EXERCISE DETAILS
Please write out every record below exactly as it stands.

BEGIN AVAILABLE DATA

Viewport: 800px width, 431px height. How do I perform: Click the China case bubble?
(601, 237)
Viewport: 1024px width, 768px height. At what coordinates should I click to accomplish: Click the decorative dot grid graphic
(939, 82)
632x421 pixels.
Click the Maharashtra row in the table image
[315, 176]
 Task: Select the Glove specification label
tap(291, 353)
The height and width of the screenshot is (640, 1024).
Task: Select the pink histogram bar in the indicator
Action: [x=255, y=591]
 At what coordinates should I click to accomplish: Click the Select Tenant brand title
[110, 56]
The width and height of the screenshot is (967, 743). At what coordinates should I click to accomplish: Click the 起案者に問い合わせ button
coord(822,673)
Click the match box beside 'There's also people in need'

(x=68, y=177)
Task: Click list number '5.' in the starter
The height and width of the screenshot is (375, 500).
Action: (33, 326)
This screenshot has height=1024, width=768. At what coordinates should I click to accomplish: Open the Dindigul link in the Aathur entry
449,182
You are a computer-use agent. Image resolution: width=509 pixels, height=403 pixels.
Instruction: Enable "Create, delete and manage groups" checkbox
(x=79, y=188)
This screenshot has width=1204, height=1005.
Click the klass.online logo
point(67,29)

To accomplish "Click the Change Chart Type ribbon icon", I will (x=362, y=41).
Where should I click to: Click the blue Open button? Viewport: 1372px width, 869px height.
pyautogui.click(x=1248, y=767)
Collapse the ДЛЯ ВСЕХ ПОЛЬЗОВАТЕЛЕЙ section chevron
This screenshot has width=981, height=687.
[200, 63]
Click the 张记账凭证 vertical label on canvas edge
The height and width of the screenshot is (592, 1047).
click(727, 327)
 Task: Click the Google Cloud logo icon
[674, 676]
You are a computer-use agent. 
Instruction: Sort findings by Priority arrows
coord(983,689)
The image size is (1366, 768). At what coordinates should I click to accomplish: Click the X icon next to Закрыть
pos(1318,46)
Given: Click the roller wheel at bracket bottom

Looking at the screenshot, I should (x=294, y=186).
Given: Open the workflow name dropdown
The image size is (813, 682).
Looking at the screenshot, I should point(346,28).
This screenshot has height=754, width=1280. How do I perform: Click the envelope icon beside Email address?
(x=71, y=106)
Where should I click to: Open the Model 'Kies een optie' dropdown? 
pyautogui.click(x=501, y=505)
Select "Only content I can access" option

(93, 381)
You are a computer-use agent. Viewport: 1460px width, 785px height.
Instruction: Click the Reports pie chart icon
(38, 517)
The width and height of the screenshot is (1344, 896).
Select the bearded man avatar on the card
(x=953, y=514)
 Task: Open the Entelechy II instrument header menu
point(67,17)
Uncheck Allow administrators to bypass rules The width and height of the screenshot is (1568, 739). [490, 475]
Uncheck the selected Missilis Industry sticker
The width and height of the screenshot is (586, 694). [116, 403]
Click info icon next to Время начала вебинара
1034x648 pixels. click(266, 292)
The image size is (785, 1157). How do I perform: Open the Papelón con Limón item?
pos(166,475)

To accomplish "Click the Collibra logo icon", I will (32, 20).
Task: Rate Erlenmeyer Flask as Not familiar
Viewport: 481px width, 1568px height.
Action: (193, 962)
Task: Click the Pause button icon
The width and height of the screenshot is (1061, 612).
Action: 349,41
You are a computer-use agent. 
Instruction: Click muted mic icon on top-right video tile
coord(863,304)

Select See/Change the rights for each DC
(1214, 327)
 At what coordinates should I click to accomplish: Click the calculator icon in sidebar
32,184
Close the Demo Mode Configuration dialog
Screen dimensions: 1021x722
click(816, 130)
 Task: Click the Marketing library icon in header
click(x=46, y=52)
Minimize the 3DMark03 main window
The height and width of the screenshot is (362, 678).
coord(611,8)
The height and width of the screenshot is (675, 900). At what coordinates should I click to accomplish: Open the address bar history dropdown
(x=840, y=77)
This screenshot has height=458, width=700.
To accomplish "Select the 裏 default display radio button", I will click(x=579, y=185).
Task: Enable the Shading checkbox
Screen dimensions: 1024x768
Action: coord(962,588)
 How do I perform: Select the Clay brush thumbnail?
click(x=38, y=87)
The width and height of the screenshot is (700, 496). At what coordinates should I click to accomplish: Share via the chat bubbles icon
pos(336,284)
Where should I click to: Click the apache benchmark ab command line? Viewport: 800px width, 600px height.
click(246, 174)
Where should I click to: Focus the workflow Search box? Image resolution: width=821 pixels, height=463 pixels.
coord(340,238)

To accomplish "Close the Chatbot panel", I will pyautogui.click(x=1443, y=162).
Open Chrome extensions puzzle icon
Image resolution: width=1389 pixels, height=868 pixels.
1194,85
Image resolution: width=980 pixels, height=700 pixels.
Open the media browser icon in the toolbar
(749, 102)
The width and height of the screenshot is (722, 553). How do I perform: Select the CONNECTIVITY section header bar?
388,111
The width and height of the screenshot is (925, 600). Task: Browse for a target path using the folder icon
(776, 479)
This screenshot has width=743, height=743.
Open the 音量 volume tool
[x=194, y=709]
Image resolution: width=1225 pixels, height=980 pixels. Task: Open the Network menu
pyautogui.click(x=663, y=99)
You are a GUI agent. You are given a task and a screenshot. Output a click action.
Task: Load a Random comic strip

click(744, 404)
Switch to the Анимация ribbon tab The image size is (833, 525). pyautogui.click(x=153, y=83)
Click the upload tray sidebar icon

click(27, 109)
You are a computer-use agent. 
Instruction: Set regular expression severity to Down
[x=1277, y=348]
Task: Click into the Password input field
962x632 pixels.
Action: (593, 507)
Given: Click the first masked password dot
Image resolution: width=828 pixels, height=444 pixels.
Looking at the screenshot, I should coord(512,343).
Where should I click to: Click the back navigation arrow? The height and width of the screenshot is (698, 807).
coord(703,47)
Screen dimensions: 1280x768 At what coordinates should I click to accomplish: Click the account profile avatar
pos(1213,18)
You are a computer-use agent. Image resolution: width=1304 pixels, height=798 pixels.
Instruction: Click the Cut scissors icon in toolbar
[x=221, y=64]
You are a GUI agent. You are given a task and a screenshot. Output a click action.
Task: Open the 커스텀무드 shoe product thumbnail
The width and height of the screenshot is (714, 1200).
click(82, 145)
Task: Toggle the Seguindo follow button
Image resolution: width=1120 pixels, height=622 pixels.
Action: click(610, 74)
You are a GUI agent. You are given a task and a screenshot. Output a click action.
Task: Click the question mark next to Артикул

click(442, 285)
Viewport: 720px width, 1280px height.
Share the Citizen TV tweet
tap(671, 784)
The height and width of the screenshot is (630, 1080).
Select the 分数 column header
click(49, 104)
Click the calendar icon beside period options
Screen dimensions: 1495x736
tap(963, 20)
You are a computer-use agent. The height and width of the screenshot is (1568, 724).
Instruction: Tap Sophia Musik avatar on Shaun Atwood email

END AVAILABLE DATA

ANSWER TO THE PROBLEM
Viewport: 800px width, 431px height. How do I perform: Click the China case bubble?
(601, 237)
Viewport: 1024px width, 768px height. At what coordinates should I click to accomplish: Click the decorative dot grid graphic
(939, 82)
632x421 pixels.
Click the Maharashtra row in the table image
[315, 176]
 Task: Select the Glove specification label
tap(291, 353)
The height and width of the screenshot is (640, 1024).
Task: Select the pink histogram bar in the indicator
Action: [x=255, y=591]
 At what coordinates should I click to accomplish: Click the Select Tenant brand title
[110, 56]
The width and height of the screenshot is (967, 743). At what coordinates should I click to accomplish: Click the 起案者に問い合わせ button
coord(822,673)
Click the match box beside 'There's also people in need'

(x=68, y=177)
Task: Click list number '5.' in the starter
The height and width of the screenshot is (375, 500).
Action: (33, 326)
This screenshot has height=1024, width=768. At what coordinates should I click to accomplish: Open the Dindigul link in the Aathur entry
449,182
You are a computer-use agent. Image resolution: width=509 pixels, height=403 pixels.
Instruction: Enable "Create, delete and manage groups" checkbox
(x=79, y=188)
This screenshot has width=1204, height=1005.
Click the klass.online logo
point(67,29)

To accomplish "Click the Change Chart Type ribbon icon", I will (x=362, y=41).
Where should I click to: Click the blue Open button? Viewport: 1372px width, 869px height.
pyautogui.click(x=1248, y=767)
Collapse the ДЛЯ ВСЕХ ПОЛЬЗОВАТЕЛЕЙ section chevron
This screenshot has width=981, height=687.
[200, 63]
Click the 张记账凭证 vertical label on canvas edge
The height and width of the screenshot is (592, 1047).
click(727, 327)
 Task: Click the Google Cloud logo icon
[674, 676]
You are a computer-use agent. 
Instruction: Sort findings by Priority arrows
coord(983,689)
The image size is (1366, 768). At what coordinates should I click to accomplish: Click the X icon next to Закрыть
pos(1318,46)
Given: Click the roller wheel at bracket bottom

Looking at the screenshot, I should (x=294, y=186).
Given: Open the workflow name dropdown
The image size is (813, 682).
Looking at the screenshot, I should point(346,28).
This screenshot has height=754, width=1280. How do I perform: Click the envelope icon beside Email address?
(x=71, y=106)
Where should I click to: Open the Model 'Kies een optie' dropdown? 
pyautogui.click(x=501, y=505)
Select "Only content I can access" option

(93, 381)
You are a computer-use agent. Viewport: 1460px width, 785px height.
Instruction: Click the Reports pie chart icon
(38, 517)
The width and height of the screenshot is (1344, 896).
Select the bearded man avatar on the card
(x=953, y=514)
 Task: Open the Entelechy II instrument header menu
point(67,17)
Uncheck Allow administrators to bypass rules The width and height of the screenshot is (1568, 739). [490, 475]
Uncheck the selected Missilis Industry sticker
The width and height of the screenshot is (586, 694). [116, 403]
Click info icon next to Время начала вебинара
1034x648 pixels. click(266, 292)
The image size is (785, 1157). How do I perform: Open the Papelón con Limón item?
pos(166,475)

To accomplish "Click the Collibra logo icon", I will (32, 20).
Task: Rate Erlenmeyer Flask as Not familiar
Viewport: 481px width, 1568px height.
Action: (193, 962)
Task: Click the Pause button icon
The width and height of the screenshot is (1061, 612).
Action: 349,41
You are a computer-use agent. 
Instruction: Click muted mic icon on top-right video tile
coord(863,304)

Select See/Change the rights for each DC
(1214, 327)
 At what coordinates should I click to accomplish: Click the calculator icon in sidebar
32,184
Close the Demo Mode Configuration dialog
Screen dimensions: 1021x722
click(816, 130)
 Task: Click the Marketing library icon in header
click(x=46, y=52)
Minimize the 3DMark03 main window
The height and width of the screenshot is (362, 678).
coord(611,8)
The height and width of the screenshot is (675, 900). At what coordinates should I click to accomplish: Open the address bar history dropdown
(x=840, y=77)
This screenshot has height=458, width=700.
To accomplish "Select the 裏 default display radio button", I will click(x=579, y=185).
Task: Enable the Shading checkbox
Screen dimensions: 1024x768
Action: coord(962,588)
 How do I perform: Select the Clay brush thumbnail?
click(x=38, y=87)
The width and height of the screenshot is (700, 496). At what coordinates should I click to accomplish: Share via the chat bubbles icon
pos(336,284)
Where should I click to: Click the apache benchmark ab command line? Viewport: 800px width, 600px height.
click(246, 174)
Where should I click to: Focus the workflow Search box? Image resolution: width=821 pixels, height=463 pixels.
coord(340,238)

To accomplish "Close the Chatbot panel", I will pyautogui.click(x=1443, y=162).
Open Chrome extensions puzzle icon
Image resolution: width=1389 pixels, height=868 pixels.
1194,85
Image resolution: width=980 pixels, height=700 pixels.
Open the media browser icon in the toolbar
(749, 102)
The width and height of the screenshot is (722, 553). How do I perform: Select the CONNECTIVITY section header bar?
388,111
The width and height of the screenshot is (925, 600). Task: Browse for a target path using the folder icon
(776, 479)
This screenshot has width=743, height=743.
Open the 音量 volume tool
[x=194, y=709]
Image resolution: width=1225 pixels, height=980 pixels. Task: Open the Network menu
pyautogui.click(x=663, y=99)
You are a GUI agent. You are given a task and a screenshot. Output a click action.
Task: Load a Random comic strip

click(744, 404)
Switch to the Анимация ribbon tab The image size is (833, 525). pyautogui.click(x=153, y=83)
Click the upload tray sidebar icon

click(27, 109)
You are a computer-use agent. 
Instruction: Set regular expression severity to Down
[x=1277, y=348]
Task: Click into the Password input field
962x632 pixels.
Action: (593, 507)
Given: Click the first masked password dot
Image resolution: width=828 pixels, height=444 pixels.
Looking at the screenshot, I should coord(512,343).
Where should I click to: Click the back navigation arrow? The height and width of the screenshot is (698, 807).
coord(703,47)
Screen dimensions: 1280x768 At what coordinates should I click to accomplish: Click the account profile avatar
pos(1213,18)
You are a computer-use agent. Image resolution: width=1304 pixels, height=798 pixels.
Instruction: Click the Cut scissors icon in toolbar
[x=221, y=64]
You are a GUI agent. You are given a task and a screenshot. Output a click action.
Task: Open the 커스텀무드 shoe product thumbnail
The width and height of the screenshot is (714, 1200).
click(82, 145)
Task: Toggle the Seguindo follow button
Image resolution: width=1120 pixels, height=622 pixels.
Action: click(610, 74)
You are a GUI agent. You are given a task and a screenshot. Output a click action.
Task: Click the question mark next to Артикул

click(442, 285)
Viewport: 720px width, 1280px height.
Share the Citizen TV tweet
tap(671, 784)
The height and width of the screenshot is (630, 1080).
Select the 分数 column header
click(49, 104)
Click the calendar icon beside period options
Screen dimensions: 1495x736
tap(963, 20)
You are a computer-use agent. The height and width of the screenshot is (1568, 724).
Instruction: Tap Sophia Musik avatar on Shaun Atwood email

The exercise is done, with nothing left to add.